List each line of the entries that contains the string "size". Uppercase and lowercase letters count as different.

--- Start ---

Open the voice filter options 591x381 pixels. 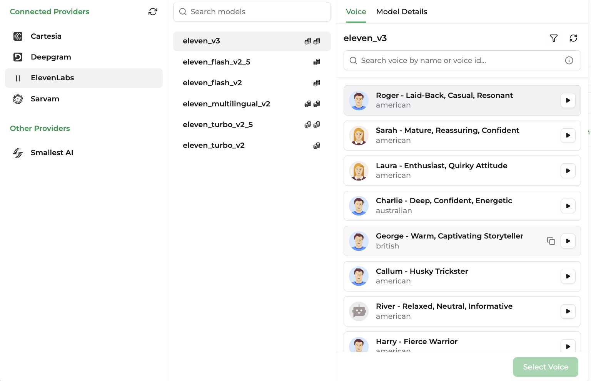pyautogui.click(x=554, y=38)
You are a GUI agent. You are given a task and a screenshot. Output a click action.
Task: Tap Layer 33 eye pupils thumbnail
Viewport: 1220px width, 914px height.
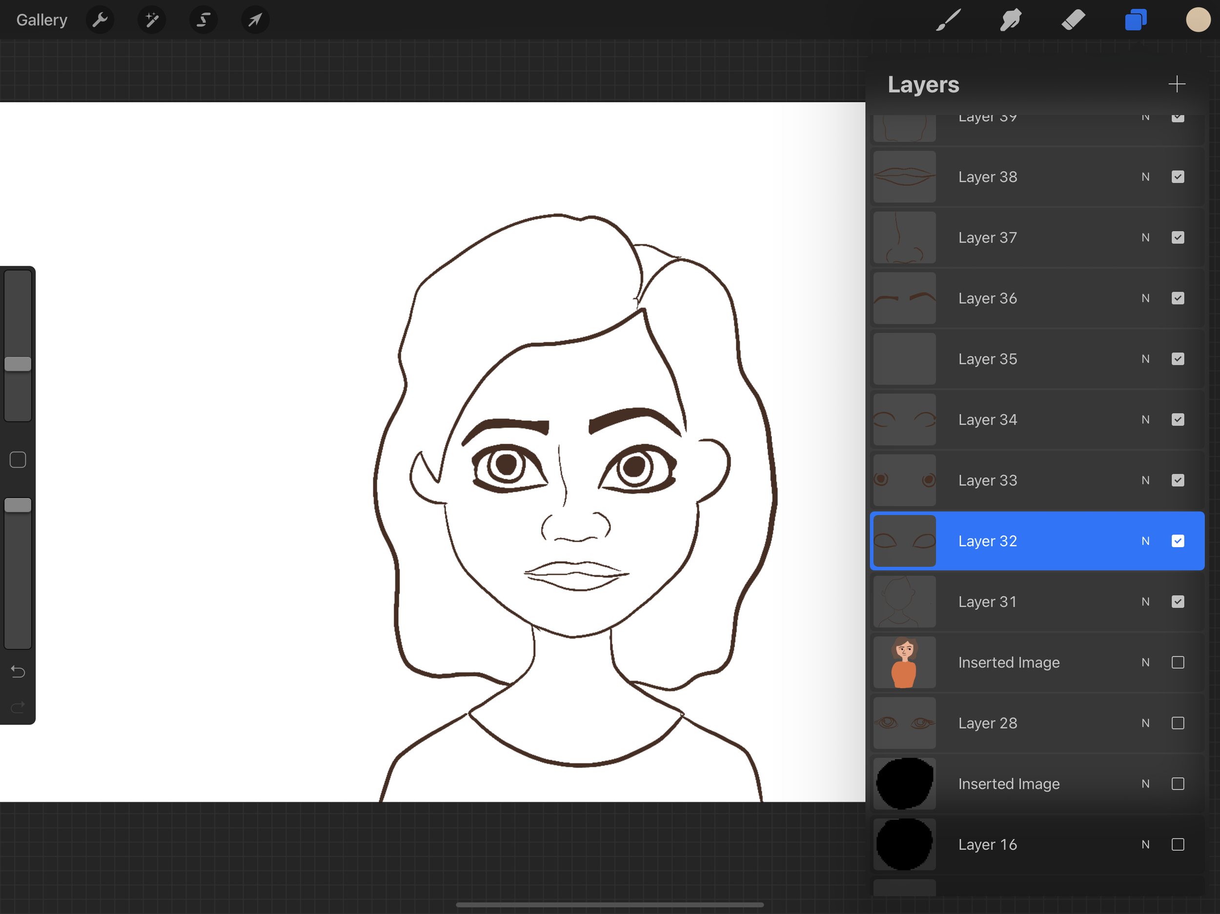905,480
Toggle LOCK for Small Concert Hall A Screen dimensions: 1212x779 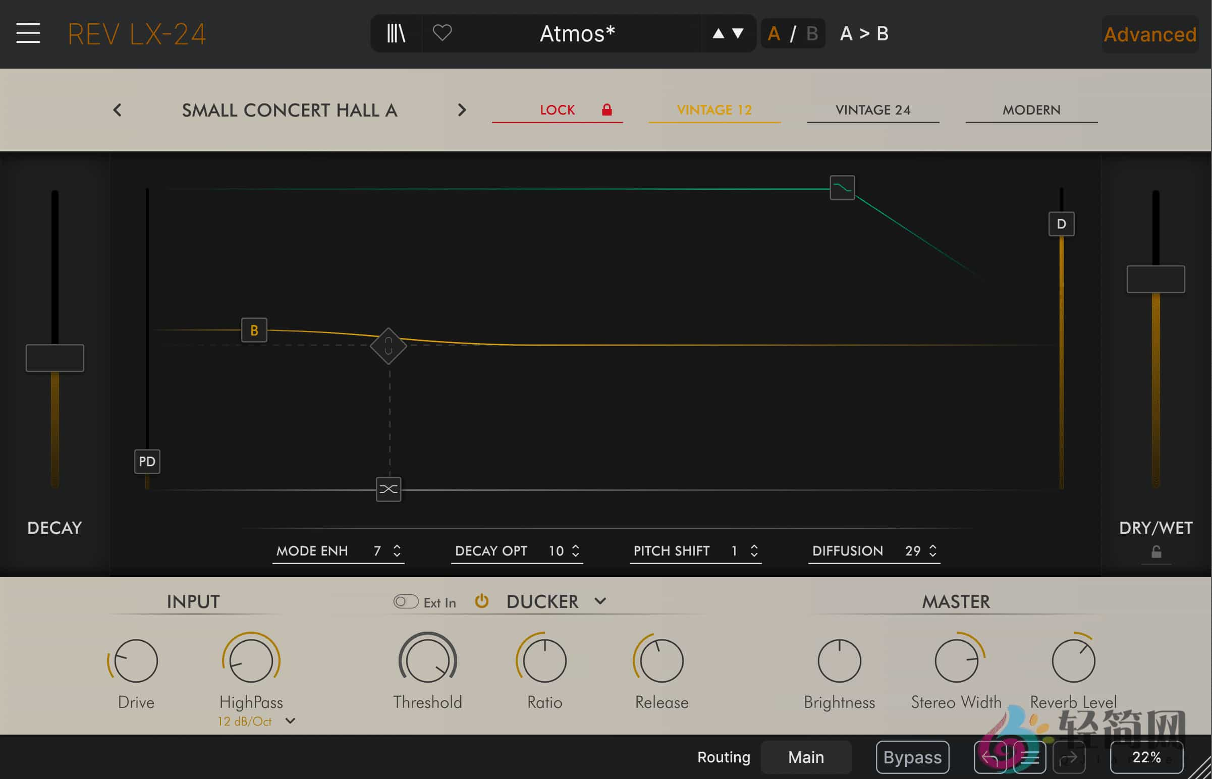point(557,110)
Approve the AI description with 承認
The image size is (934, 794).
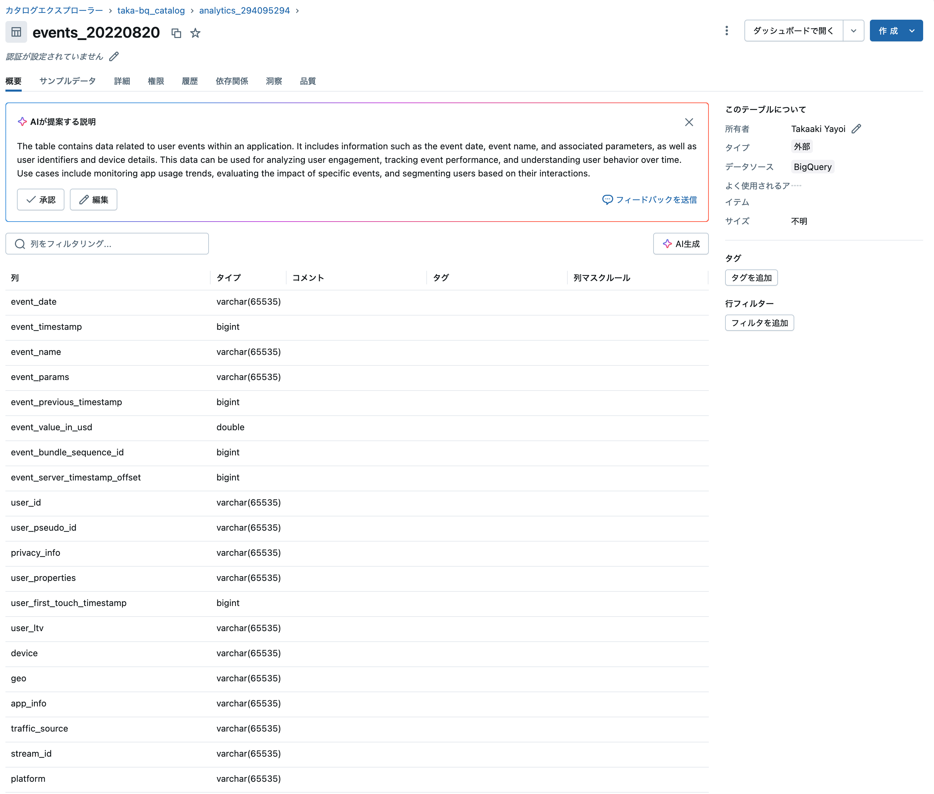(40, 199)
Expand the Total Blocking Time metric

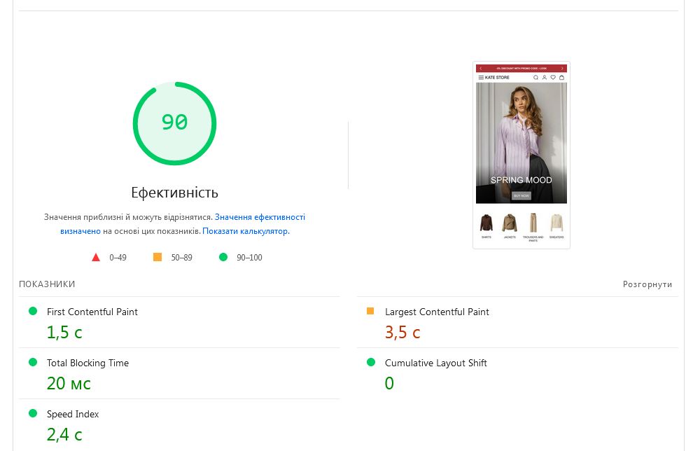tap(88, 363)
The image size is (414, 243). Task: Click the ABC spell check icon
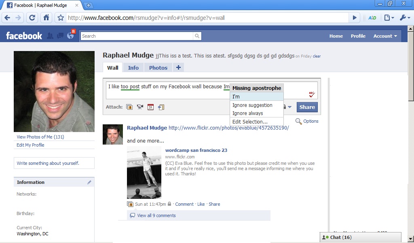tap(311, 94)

--- End ---

• **Response**
The image size is (934, 794).
The image size is (414, 243). Task: Click the ABC spell check icon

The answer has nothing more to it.